Inter Ikea Group has announced the elimination of 850 jobs globally as part of a broad organizational restructuring aimed at reducing complexity and operational costs. The Swedish furniture retailer, headquartered in Älmhult, will cut 300 positions in Sweden alone, with additional reductions distributed across its international operations.
The announcement comes as the company faces mounting pressure on its financial performance. Inter Ikea Group reported a 32% drop in net profit to 1.5 billion euros in fiscal year 2024/25, signaling challenging market conditions in the global retail sector. The job cuts represent management’s response to these headwinds and reflect a broader strategic shift toward operational efficiency.
Strategic Reorganization Underway
According to Henrik Elm, Chief Financial Officer, the restructuring addresses fundamental operational challenges. “Despite many positive achievements, the Inter Ikea Group has become too complex and fragmented in a retail environment that requires simplicity and speed,” Elm stated, highlighting the company’s recognition that its current organizational structure impedes rapid decision-making and competitiveness.
The reorganization initiative aims to achieve multiple objectives: reducing overall organizational complexity, lowering operational costs, and accelerating the pace of strategic decision-making. By streamlining its structure, the company hopes to enhance its ability to respond to market dynamics and ultimately deliver better value to customers through competitive pricing.
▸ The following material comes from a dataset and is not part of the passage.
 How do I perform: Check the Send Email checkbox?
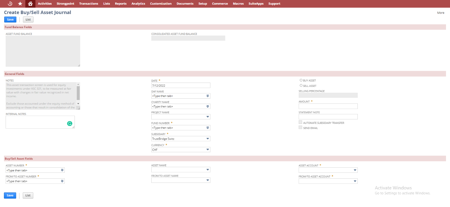[x=300, y=128]
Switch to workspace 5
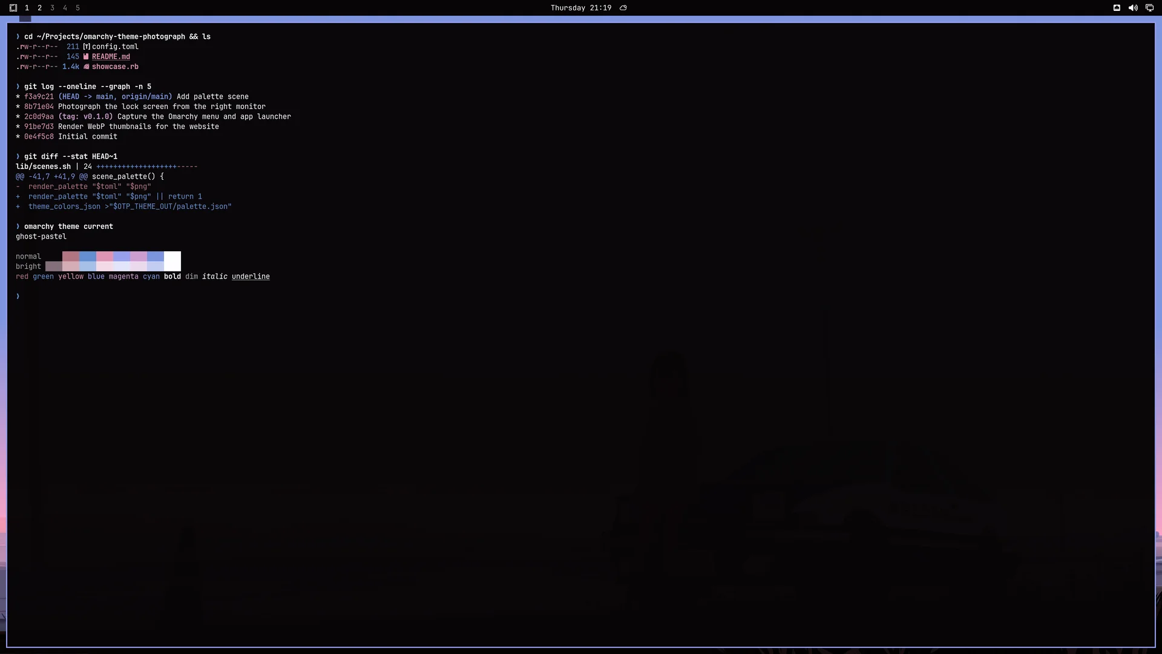The height and width of the screenshot is (654, 1162). 77,8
This restructuring effort follows a separate announcement from Ingka Group, another major division within the Ikea ecosystem, which disclosed 800 job reductions in March. The cumulative impact of these cuts underscores the scale of transformation underway across the organization.
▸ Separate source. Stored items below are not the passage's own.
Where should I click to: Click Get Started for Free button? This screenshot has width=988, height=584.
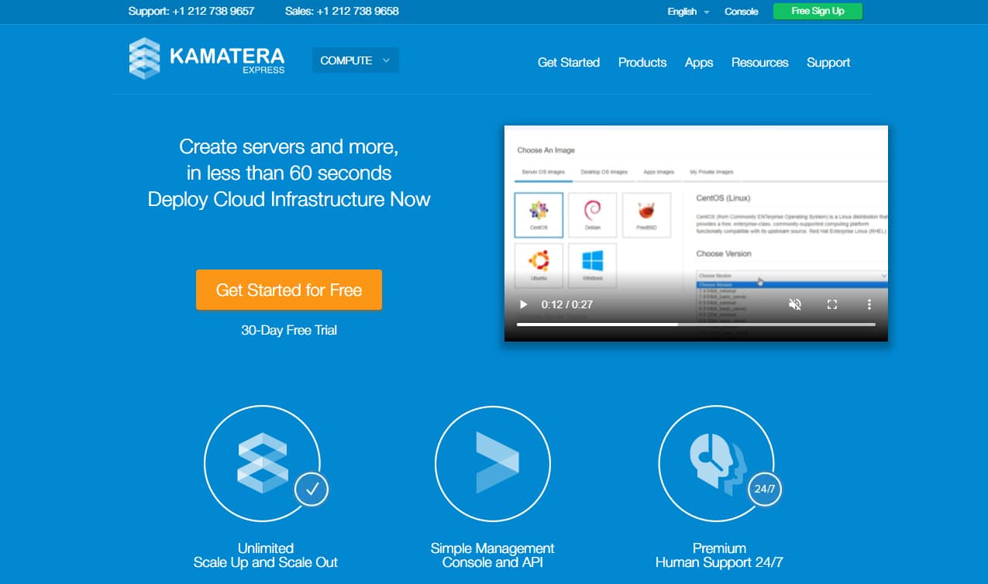pos(289,290)
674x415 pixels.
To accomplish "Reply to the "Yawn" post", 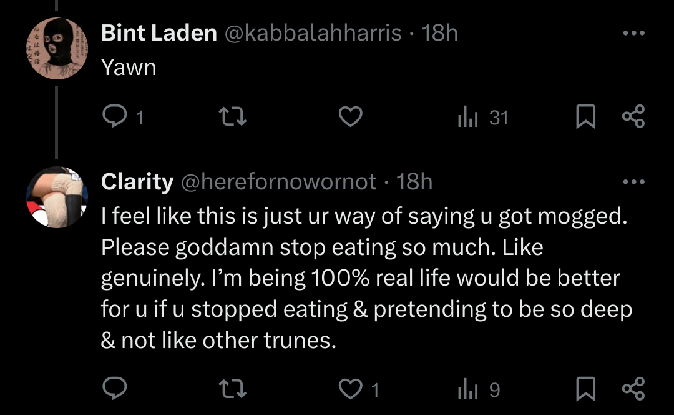I will pyautogui.click(x=114, y=117).
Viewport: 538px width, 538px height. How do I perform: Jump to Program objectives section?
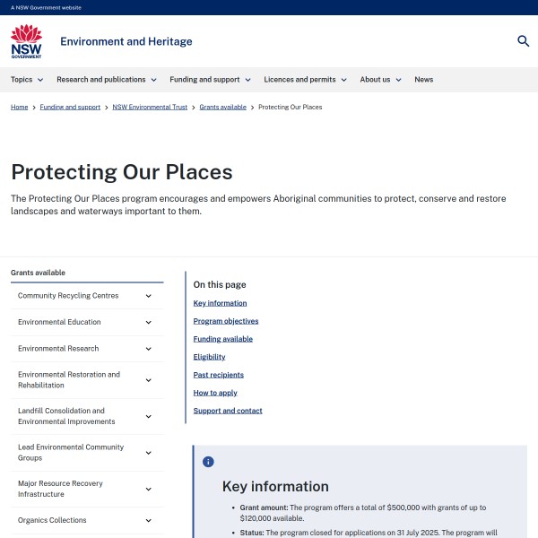click(x=226, y=321)
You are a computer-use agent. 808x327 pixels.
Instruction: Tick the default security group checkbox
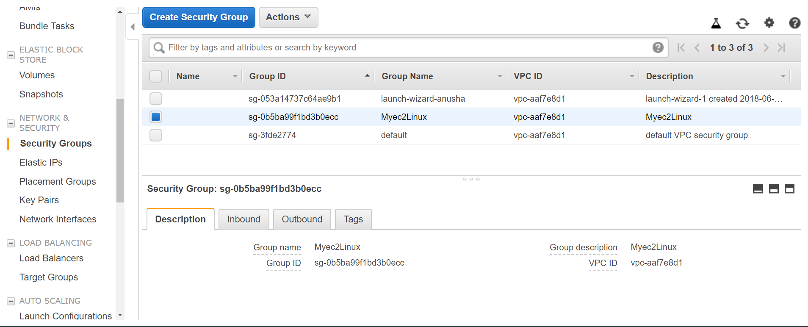pos(156,135)
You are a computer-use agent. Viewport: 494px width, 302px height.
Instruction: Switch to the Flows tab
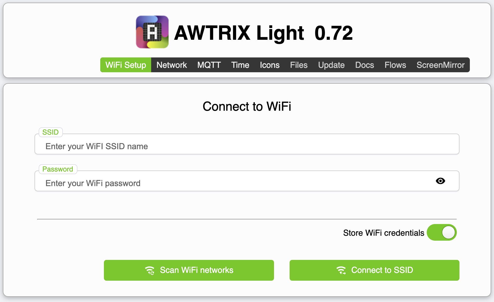(x=395, y=65)
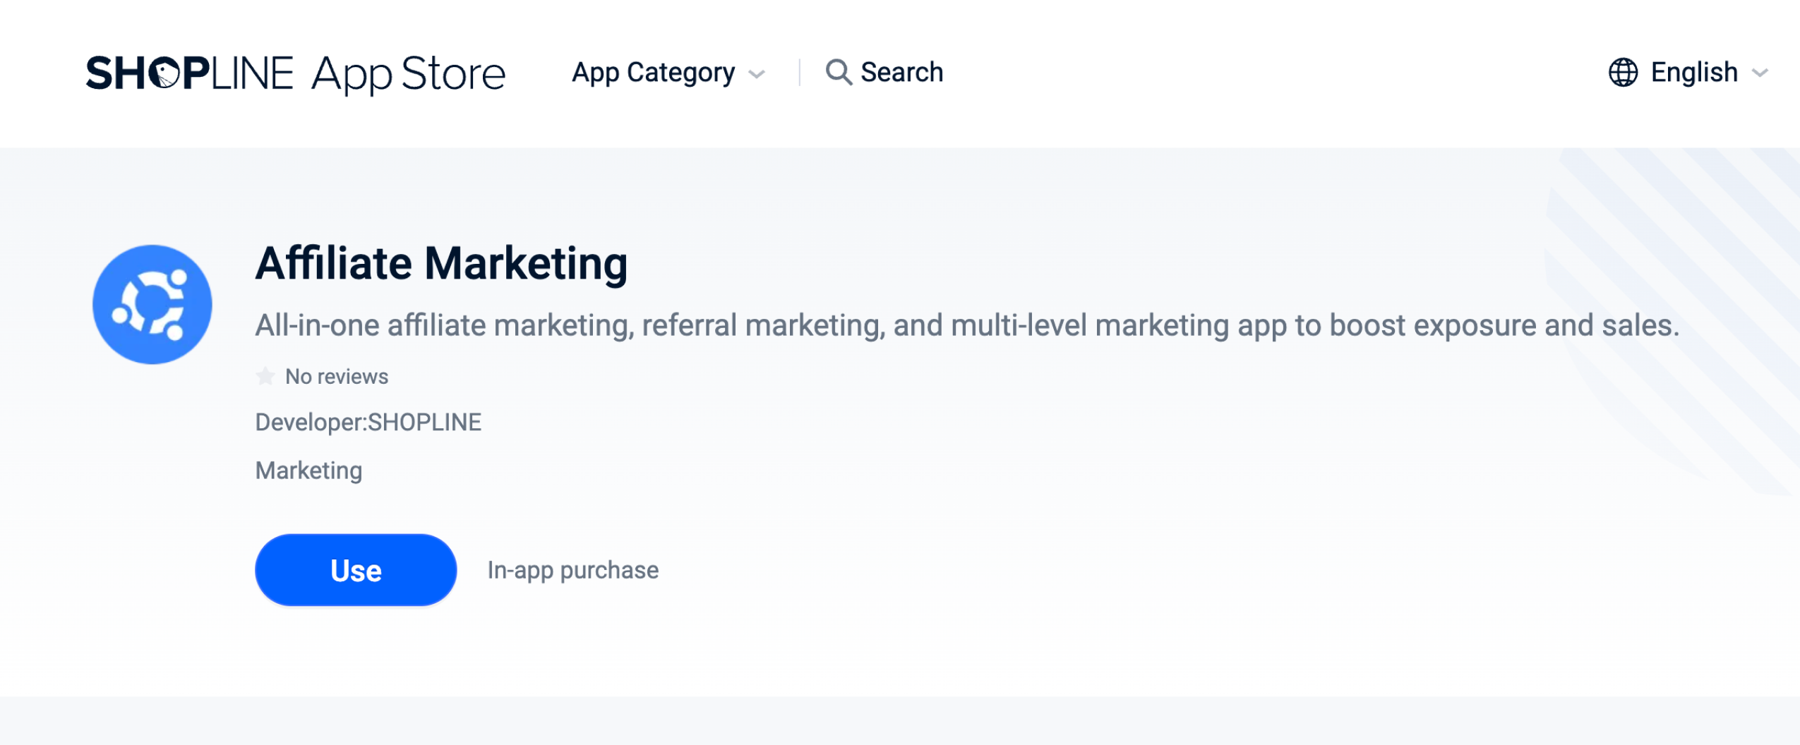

Portugal Operations Affected
Within Europe, the impact extends to Portugal, where Ikea is implementing gradual structural updates to its management hierarchy and optimizing resource allocation. The company has committed to developing individual transition plans for employees affected by the reorganization, reflecting an effort to manage the human impact of the changes systematically.
European Retail Sector Context
The moves reflect broader challenges confronting European retailers in an increasingly complex operating environment. Large multinational furniture and home goods companies face pressure from e-commerce competitors, changing consumer preferences, and economic uncertainty across key markets. Ikea’s restructuring underscores how even established giants in the European retail landscape are reassessing their organizational models to maintain competitiveness.
The company’s focus on simplification and cost reduction mirrors patterns seen across the European consumer retail sector, where legacy organizations are working to become more agile and responsive. As the European startup ecosystem continues to evolve with nimble, digitally-native competitors, traditional retailers are being forced to recalibrate their operations to remain relevant in increasingly dynamic markets.